Rewrite the data below with every "screenshot" changed to "image" and everything else kept the same. Leave out the pictures.
BEGIN
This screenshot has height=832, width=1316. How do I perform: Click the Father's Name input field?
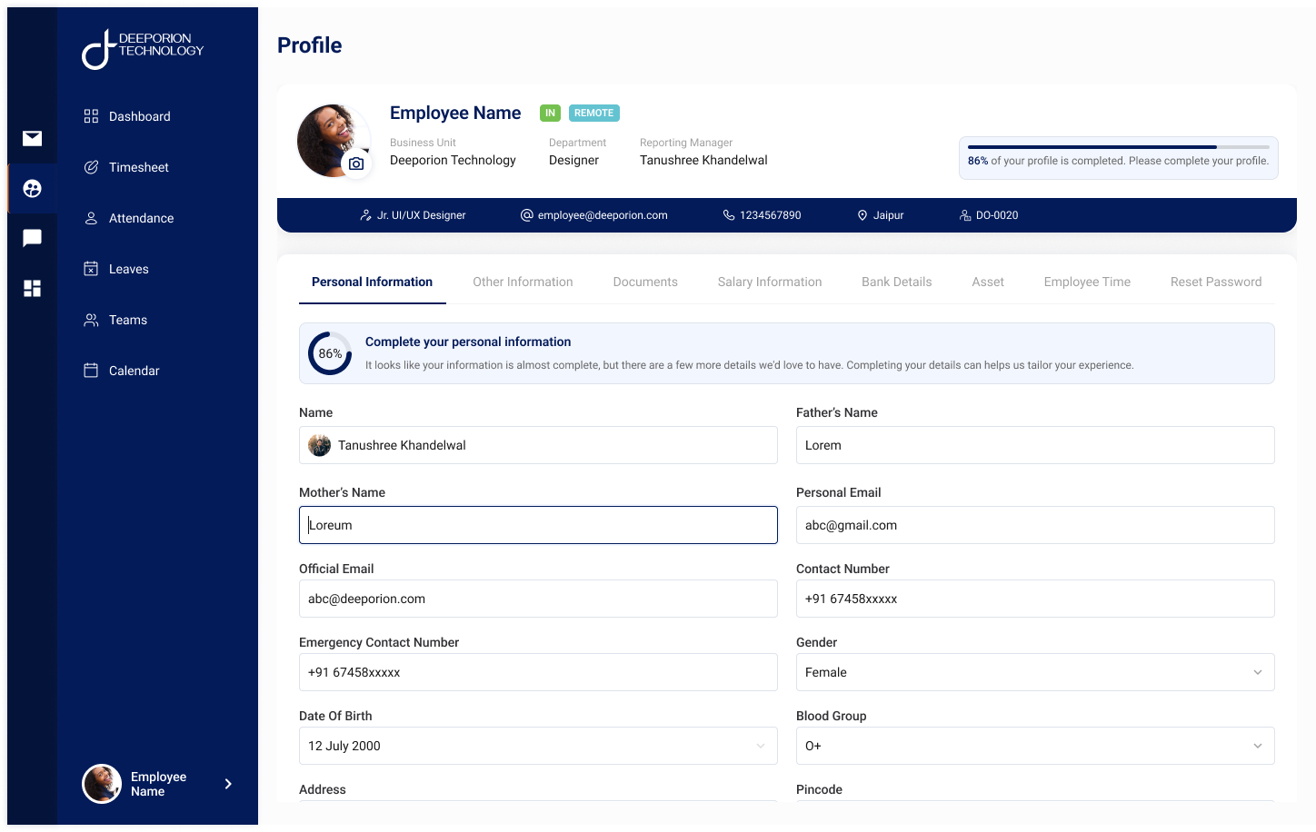coord(1034,445)
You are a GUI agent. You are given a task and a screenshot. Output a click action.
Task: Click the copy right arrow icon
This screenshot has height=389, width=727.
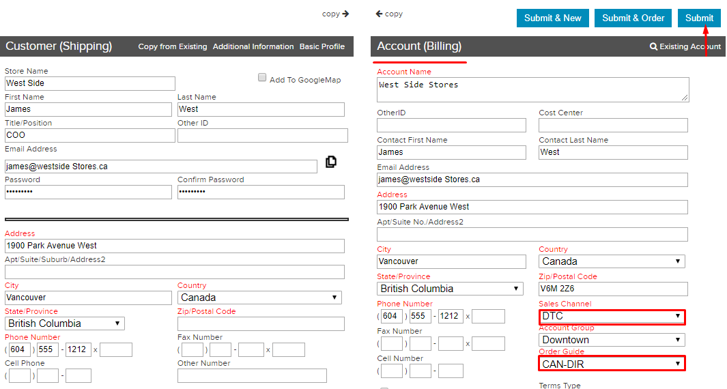pos(345,14)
END
RESULT BELOW:
This image has height=832, width=1316. How do I perform: Click the Father's Name input field?
coord(1034,445)
You are a GUI agent. You are given a task and a image. Output a click action.
Task: Click the copy right arrow icon
This image has height=389, width=727.
pos(345,14)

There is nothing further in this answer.